This week: 10, 20, 30 years ago
10 Years Ago
Nearly 300 homes were left without water after workers demolishing part of their estate damaged pipes leading from a pump.
Loughborough Park Estate, off Cold Harbour Lane, Brixton, houses 292 families and is managed by the Guinness Trust.
Residents first experienced a water shortage on Sunday, April 22 when the taps ran dry for around nine hours. Two days later, a number of families again found themselves with no water for another nine hours – and again overnight.
Peter Walsh, 44, who lives on the estate with his wife and six children, said: “The water shortage was a huge disruption to our daily lives.
“The Guinness Trust could have acted a lot quicker. We, like many others, had to go out and buy water while we waited for this problem to be resolved. “We are wondering when it’s going to happen again.”
Tony Swinden, project director of Guinness South, said: “The investigation into the cause of the water supply problems experienced by our residents in Loughborough Park is ongoing at this time.
“We take our responsibility as a landlord very seriously and we resolved the water supply problems as swiftly as possible.

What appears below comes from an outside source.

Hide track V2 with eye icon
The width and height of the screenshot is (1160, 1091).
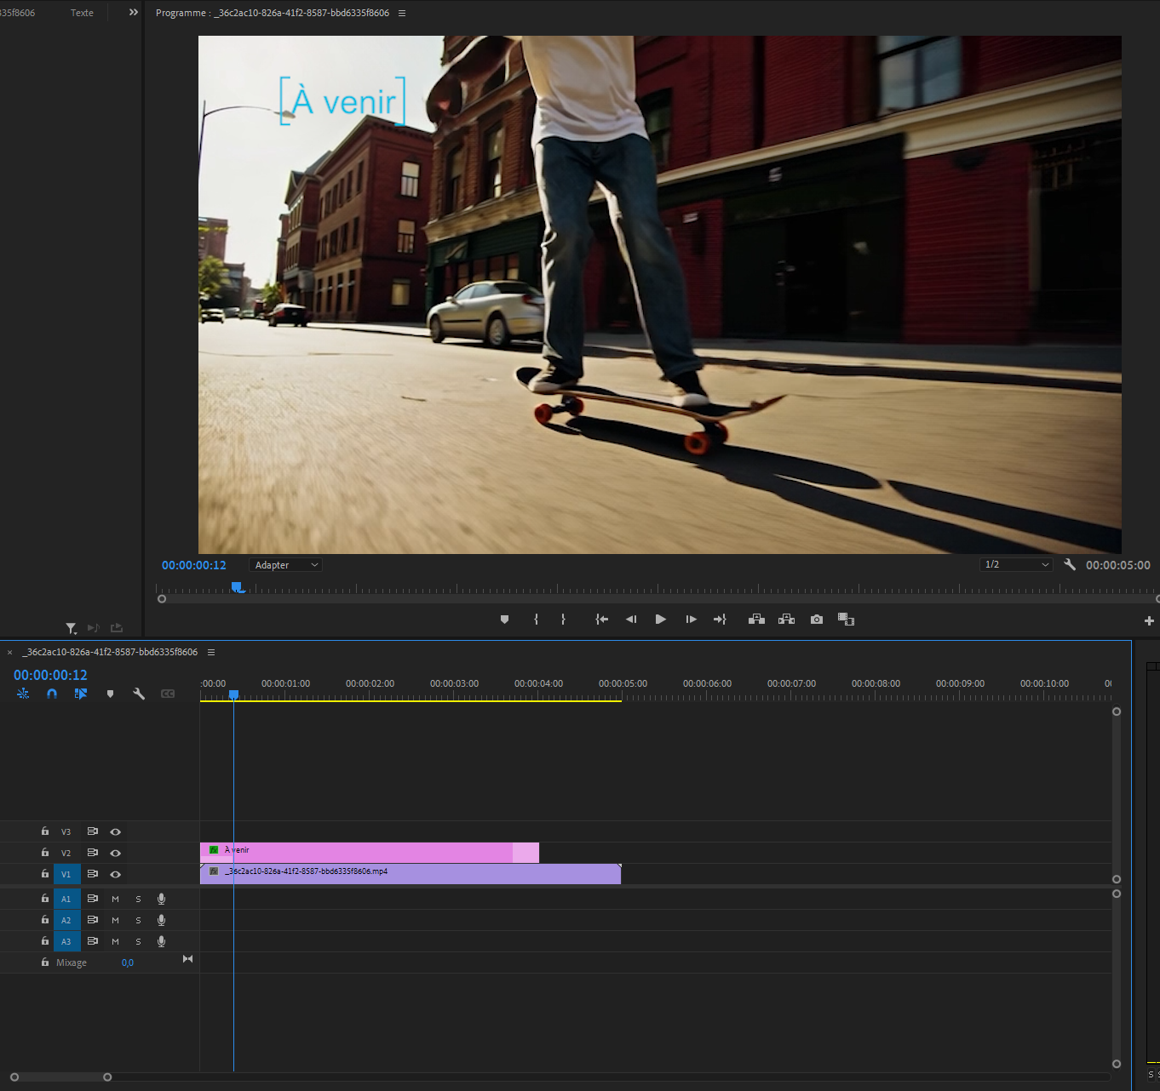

“We are sorry for any inconvenience experienced by our residents. “If they have any further questions or need to alert us to an issue they should call our help desk on 03000 111 321.”
As the Troubles in Northern Ireland reached their peak, a man from Belfast instructed a shop in South London to sell off his entire collection of vintage motorbikes.
The 62 machines were shipped over from Belfast in 1972 and put on sale in a shop in Tooting Bec Road.
During one of several visits to the Northern Ireland capital, shop owner Brian Verall saw the damage done by loyalists and the IRA and said the bikes’ owner was frightened his prized machines would be destroyed.
The bikes dated from between 1904 and 1930.
20 Years Ago
Cops planned to launch a temporary police station in Brixton to combat crack dealers.
The station was to be set up to tackle dealing around the bus stops in Coldharbour Lane.
The news followed the success of Operation Loughborough, designed to clear the dealers from Loughborough Junction.
The police presence, in an empty shop in Brixton, had cut the number of dealers loitering around the town centre a week after it was opened, and plans were announced to make the police more visible.
A row of houses was razed to the ground after fire ripped through the new development of council homes.
Ten fire engines were needed to get the blaze under control in Milkwood Road, Herne Hill. As the flames swept through the terrace, the scaffolding collapsed and spilt out into the road, destroying several parked cars.
About 100 residents living nearby had to be evacuated.
A team of police paid a visit to Southwark on a fact-finding mission from South Africa.
The officers traded tips on tackling gun crime and drug control during their trip from Johannesburg, where the murder rate was about six times that of London.
Police from Southwark had already been to the African country earlier in the year. The South Africans also had the chance to see Southwark from above, with a ride on the London Eye.
30 Years Ago
A town centre was called one of the worst blackspots for pollution in the country.
Streatham High Road was named and shamed by Friends of the Earth, whose experts recorded high levels of nitrogen dioxide from car exhaust fumes.
The charity found the levels were twice the safe amount allowed under an EC directive.
The only road worse affected was City Road in Moorgate. The charity said there was not enough official testing for pollution levels in the capital.
A primary school courted controversy after announcing that it would be forced to put class sizes up to 40 to stay within its budget.
Dulwich Village Infants’ School, in Turney Road, had its budget slashed by Southwark council, and staff said the £354,000 allocation would not be enough to pay for the right number of staff to keep class sizes down.
The school, which had nine teachers and 270 pupils aged between four and seven, had expected to receive £395,000 for the year to April, 1993.
Transport bosses refused to be pinned down over future plans to extend the Jubilee Tube line into South-east London.
Plans for the multibillion-pound expansion of the route had been tabled earlier, with the promise of new stations in Bermondsey and Southwark.
But the company behind the expansion failed to get the £110million credit package it needed from the banks.
If the Canadian company Olympia and York failed to refinance its debts, it would be forced out of the scheme, putting it in serious doubt.